- [EXTRACT PROVIDED]

Q1: QAvatar shows a slight improvement in data efficiency (as shown in Figure 1); however, it still requires a similar amount of training time as SAC, which learns from scratch. Since QAvatar involves training in both the source and target domains, it doubles the training time compared to SAC, which may achieve similar performance without requiring as much training time. This makes the claim of improved data efficiency questionable.
A1: Thank you for the thoughtful feedback. In the context of cross-domain transfer for RL, there are two major ways to measure the improvement in data efficiency:
- Asymptotic total reward performance: To provide a more reliable statistical analysis of asymptotic performance, we follow the general methodology proposed by [Agarwal et al., 2021] and calculate the Interquartile Mean (IQM) using rliable (https://github.com/google-research/rliable). This approach enables better evaluation of results at an aggregated level. Due to the varying reward ranges in different environments, we normalized the total reward to the range [0,1] in each environment to allow comparisons across environments.(https://imgur.com/a/65TrGGM and also in Figure F.2 in Appendix F) shows the aggregated IQMs for all environments, including 95% stratified bootstrap confidence intervals. From the results, we observe that QAvatar achieves significantly better asymptotic performance compared to SAC trained from scratch.

- [TO BE DONE] List every figure and appendix that the review exchange above refers to.

[Rows on where targets appear]
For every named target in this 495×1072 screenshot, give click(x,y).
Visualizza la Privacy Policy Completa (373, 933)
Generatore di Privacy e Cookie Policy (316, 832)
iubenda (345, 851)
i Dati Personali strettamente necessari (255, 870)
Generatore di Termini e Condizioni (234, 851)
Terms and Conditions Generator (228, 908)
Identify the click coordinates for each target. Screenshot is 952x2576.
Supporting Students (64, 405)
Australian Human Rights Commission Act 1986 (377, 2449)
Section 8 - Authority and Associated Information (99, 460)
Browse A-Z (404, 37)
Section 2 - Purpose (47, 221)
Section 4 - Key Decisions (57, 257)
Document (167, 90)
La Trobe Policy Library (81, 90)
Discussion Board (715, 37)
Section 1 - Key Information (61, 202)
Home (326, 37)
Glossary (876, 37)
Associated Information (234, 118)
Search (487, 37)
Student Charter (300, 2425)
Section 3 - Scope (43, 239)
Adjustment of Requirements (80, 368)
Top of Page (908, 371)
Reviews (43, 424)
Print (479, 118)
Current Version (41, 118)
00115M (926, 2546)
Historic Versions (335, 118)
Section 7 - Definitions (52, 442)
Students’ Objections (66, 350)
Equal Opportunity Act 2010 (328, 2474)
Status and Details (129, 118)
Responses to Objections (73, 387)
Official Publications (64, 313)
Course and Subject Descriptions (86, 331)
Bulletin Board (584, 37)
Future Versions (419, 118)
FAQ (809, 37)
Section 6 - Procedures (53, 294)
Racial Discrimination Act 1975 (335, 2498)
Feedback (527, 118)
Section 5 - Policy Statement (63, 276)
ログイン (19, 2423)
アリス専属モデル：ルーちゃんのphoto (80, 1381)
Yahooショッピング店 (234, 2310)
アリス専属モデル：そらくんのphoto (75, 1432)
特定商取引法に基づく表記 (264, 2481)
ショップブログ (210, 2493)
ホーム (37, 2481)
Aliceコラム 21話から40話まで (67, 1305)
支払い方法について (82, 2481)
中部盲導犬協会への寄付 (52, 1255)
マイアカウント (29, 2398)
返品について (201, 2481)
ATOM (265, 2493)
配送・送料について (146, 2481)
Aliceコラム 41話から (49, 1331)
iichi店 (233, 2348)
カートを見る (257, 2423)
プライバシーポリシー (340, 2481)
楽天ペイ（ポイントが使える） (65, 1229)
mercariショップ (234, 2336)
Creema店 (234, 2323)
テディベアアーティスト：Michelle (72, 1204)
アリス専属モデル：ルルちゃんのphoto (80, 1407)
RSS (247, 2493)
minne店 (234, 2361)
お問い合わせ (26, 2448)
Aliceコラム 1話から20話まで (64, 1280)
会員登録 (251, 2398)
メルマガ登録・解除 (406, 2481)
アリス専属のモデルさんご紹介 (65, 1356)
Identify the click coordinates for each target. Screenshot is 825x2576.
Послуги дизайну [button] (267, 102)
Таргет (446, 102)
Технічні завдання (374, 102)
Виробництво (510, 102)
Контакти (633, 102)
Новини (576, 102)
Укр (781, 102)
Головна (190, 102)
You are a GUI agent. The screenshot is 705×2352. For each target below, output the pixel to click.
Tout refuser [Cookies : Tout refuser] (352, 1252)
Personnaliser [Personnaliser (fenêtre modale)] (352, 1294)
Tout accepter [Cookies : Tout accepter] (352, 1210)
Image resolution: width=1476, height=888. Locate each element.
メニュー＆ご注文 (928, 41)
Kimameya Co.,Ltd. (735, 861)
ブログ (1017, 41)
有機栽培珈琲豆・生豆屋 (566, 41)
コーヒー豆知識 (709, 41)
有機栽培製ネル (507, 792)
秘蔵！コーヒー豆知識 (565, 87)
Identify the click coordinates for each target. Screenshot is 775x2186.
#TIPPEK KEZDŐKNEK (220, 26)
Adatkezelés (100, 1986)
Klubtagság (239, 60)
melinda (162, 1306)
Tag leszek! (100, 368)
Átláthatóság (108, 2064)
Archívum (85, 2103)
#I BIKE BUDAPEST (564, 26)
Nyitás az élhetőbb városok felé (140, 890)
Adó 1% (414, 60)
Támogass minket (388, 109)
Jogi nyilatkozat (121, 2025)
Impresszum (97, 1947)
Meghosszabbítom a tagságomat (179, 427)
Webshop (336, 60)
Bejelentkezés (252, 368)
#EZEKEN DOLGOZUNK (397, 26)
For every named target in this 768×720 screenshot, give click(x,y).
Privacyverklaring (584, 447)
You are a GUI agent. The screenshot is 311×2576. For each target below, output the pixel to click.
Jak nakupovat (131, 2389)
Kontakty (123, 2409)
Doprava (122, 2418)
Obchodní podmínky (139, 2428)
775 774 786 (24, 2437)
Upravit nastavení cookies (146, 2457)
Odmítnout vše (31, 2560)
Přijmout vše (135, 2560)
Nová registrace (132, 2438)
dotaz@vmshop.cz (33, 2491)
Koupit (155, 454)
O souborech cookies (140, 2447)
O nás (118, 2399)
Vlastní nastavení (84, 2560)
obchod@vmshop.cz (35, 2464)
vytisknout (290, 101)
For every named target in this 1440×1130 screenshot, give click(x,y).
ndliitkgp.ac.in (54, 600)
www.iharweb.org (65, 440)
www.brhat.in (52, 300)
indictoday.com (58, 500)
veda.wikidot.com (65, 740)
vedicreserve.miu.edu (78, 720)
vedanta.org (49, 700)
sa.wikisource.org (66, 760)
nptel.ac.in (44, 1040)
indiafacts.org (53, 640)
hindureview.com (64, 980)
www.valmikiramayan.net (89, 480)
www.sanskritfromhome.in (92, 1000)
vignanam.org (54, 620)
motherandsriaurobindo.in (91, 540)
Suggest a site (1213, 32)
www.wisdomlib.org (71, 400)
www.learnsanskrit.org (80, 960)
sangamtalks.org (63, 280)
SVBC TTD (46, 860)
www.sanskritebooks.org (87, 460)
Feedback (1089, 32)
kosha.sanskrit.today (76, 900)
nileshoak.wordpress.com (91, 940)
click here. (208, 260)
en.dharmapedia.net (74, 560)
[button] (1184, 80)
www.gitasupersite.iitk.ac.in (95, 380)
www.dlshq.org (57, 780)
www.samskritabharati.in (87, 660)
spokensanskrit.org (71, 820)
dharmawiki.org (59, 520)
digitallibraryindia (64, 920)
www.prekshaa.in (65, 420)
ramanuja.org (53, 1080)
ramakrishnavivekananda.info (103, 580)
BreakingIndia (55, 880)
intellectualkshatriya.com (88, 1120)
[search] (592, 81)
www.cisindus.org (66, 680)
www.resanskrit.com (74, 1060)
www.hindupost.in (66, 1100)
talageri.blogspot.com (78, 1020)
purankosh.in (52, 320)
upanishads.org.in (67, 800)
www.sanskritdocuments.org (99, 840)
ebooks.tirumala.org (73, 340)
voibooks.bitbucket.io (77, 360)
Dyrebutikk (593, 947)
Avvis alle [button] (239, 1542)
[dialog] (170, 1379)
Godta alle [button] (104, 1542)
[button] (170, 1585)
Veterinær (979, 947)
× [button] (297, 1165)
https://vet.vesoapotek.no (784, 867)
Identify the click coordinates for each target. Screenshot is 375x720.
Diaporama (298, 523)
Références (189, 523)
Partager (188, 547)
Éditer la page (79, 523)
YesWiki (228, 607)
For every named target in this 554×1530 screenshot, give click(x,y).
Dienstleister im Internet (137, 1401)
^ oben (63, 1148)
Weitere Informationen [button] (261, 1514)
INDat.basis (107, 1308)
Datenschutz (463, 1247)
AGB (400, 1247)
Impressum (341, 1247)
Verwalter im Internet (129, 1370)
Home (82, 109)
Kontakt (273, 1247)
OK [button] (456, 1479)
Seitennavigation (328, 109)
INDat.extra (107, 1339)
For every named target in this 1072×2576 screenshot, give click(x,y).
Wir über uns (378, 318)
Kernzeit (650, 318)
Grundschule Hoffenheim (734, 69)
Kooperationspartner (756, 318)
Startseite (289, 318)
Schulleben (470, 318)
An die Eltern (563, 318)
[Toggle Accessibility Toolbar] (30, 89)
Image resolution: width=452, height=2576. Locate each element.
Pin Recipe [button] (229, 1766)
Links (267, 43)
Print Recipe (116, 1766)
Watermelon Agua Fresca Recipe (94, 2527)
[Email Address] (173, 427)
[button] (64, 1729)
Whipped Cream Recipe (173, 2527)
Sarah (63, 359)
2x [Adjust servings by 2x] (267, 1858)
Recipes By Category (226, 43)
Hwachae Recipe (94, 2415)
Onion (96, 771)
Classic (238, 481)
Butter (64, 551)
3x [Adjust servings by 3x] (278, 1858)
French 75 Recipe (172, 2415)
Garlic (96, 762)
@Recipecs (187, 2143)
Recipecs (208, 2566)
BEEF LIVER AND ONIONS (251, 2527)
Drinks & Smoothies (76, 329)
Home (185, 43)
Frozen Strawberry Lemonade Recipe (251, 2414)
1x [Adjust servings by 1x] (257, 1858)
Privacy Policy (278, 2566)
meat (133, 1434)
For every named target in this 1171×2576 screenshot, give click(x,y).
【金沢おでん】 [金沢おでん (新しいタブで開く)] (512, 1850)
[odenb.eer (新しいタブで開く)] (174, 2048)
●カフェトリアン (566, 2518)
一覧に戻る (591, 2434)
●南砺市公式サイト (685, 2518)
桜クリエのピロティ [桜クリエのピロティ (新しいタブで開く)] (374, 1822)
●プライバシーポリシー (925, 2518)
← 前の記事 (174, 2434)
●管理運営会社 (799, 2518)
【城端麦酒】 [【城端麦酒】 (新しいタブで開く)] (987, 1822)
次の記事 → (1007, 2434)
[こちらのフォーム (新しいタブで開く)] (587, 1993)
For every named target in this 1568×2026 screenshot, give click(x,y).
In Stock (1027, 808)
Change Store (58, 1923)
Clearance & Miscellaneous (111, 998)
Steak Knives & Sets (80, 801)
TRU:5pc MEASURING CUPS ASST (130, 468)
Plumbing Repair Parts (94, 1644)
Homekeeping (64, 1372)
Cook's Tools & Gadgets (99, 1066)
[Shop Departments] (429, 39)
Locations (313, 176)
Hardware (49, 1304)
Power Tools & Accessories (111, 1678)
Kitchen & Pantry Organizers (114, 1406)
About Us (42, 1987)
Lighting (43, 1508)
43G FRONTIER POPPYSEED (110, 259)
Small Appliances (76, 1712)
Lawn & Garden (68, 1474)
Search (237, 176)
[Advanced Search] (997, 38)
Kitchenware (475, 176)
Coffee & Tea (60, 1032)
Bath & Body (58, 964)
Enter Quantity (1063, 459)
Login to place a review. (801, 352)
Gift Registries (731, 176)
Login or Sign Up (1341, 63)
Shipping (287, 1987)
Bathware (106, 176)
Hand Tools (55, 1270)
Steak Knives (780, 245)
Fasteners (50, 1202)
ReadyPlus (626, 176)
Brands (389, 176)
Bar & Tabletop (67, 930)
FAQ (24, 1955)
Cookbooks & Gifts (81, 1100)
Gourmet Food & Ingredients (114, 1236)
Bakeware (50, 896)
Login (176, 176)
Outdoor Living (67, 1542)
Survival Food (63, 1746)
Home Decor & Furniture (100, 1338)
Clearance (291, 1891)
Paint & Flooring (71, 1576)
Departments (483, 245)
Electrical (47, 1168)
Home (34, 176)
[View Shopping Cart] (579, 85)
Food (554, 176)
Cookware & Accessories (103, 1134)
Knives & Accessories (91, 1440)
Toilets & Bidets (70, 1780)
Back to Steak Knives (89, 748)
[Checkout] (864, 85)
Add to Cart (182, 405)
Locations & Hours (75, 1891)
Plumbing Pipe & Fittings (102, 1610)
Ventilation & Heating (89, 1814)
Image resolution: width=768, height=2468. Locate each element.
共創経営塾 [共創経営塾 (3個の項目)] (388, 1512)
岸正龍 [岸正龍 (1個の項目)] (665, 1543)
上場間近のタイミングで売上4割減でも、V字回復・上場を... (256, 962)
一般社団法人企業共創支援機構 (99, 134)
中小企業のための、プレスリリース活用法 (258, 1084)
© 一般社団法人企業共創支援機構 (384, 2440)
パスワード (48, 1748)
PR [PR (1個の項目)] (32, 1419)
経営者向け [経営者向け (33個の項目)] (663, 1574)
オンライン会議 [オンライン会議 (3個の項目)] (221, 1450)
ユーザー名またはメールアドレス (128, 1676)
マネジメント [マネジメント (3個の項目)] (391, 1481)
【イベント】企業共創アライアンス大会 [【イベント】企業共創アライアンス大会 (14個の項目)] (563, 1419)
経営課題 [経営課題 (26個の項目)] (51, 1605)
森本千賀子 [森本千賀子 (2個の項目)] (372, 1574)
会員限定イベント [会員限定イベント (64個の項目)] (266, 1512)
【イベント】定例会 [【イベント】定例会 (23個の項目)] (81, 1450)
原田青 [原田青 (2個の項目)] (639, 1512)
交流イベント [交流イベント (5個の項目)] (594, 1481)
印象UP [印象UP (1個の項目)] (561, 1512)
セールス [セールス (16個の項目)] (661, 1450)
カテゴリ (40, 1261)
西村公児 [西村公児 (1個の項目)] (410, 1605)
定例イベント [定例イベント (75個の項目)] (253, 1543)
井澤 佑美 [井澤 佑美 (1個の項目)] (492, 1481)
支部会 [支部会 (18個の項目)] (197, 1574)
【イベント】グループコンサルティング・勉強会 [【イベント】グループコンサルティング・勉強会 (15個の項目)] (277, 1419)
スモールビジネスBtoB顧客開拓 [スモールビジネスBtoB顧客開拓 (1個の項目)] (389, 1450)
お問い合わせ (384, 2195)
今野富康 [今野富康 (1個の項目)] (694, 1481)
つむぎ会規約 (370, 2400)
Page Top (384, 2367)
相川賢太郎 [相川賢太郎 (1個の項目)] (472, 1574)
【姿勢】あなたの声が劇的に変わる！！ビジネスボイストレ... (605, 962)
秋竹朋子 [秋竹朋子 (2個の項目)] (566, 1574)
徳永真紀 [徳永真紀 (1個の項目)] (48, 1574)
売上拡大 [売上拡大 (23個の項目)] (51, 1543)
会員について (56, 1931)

- [EXERCISE OUTPUT] Figure 1, Figure F.2, Appendix F